The Planning System and Sustainability

Sustainability should mean leaving the planet in a more attractive state than you found it. And this is where many ‘sustainable’; developments fail. The Planning system we currently have for regulating sustainability consists of rules that tend to encourage ugly architecture and involve a serious waste of resources. Energy-saving issues are dealt with by the Building Regulations, and this is clearly the best place to deal with such issues. It is then dealt with by experts in accord with established national standards. Yet now following central government advice, every local authority started to double-up on the Building Regulations ‘Part L’ energy-saving requirements, with proposals of their own.

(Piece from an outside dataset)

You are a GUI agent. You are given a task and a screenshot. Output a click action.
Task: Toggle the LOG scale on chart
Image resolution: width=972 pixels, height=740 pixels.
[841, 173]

It seems odd to me that at a time when local government is suffering from underfunding as never before experienced, Planning departments are being saddled (or saddling themselves) with ever greater responsibilities.

It can cost over £30,000 in fees to submit for a block of flats, and there’s no guarantee it will be approved.

If ‘sustainability’ were no longer a regular part of almost all planning applications it would cut down enormously on waste within local government, and waste for house owners, whilst effectively introducing a more rational national system.

Photovoltaic cells

Lack of investment in power generation in Britain may soon cause a crisis in our power supply. The politicians’ answer is pure genius: invent a system whereby we pay three or four times more for our energy than we currently do, and persuade us we are getting free energy!

There are two main facts the consumer needs to know: (i) the costs and (ii) the savings. The figures are simple to work out. Outputs of photovoltaic cells are usually quoted to kWp. This is the peak output under ideal conditions. But the relevant figure is the energy generated by the system in an average year. In southern England, for a south facing roof, in an unshaded position, you multiply the kWp figure by 800 to estimate the energy generated annually.

‘Sustainability’ is about leaving the planet in a more attractive state than you found it. Photovoltaic systems do the exact opposite, they are extremely ugly, and ruin the appearance of almost any house and the surrounding area. (There is the option of photovoltaic ‘slates’ and tiles, whose appearance is less offensive, but they cost even more than panels.)

In summary: encouraging the use of ugly technology to produce energy that costs three times the current cost, with very confused legislation, is not the answer to our current problems.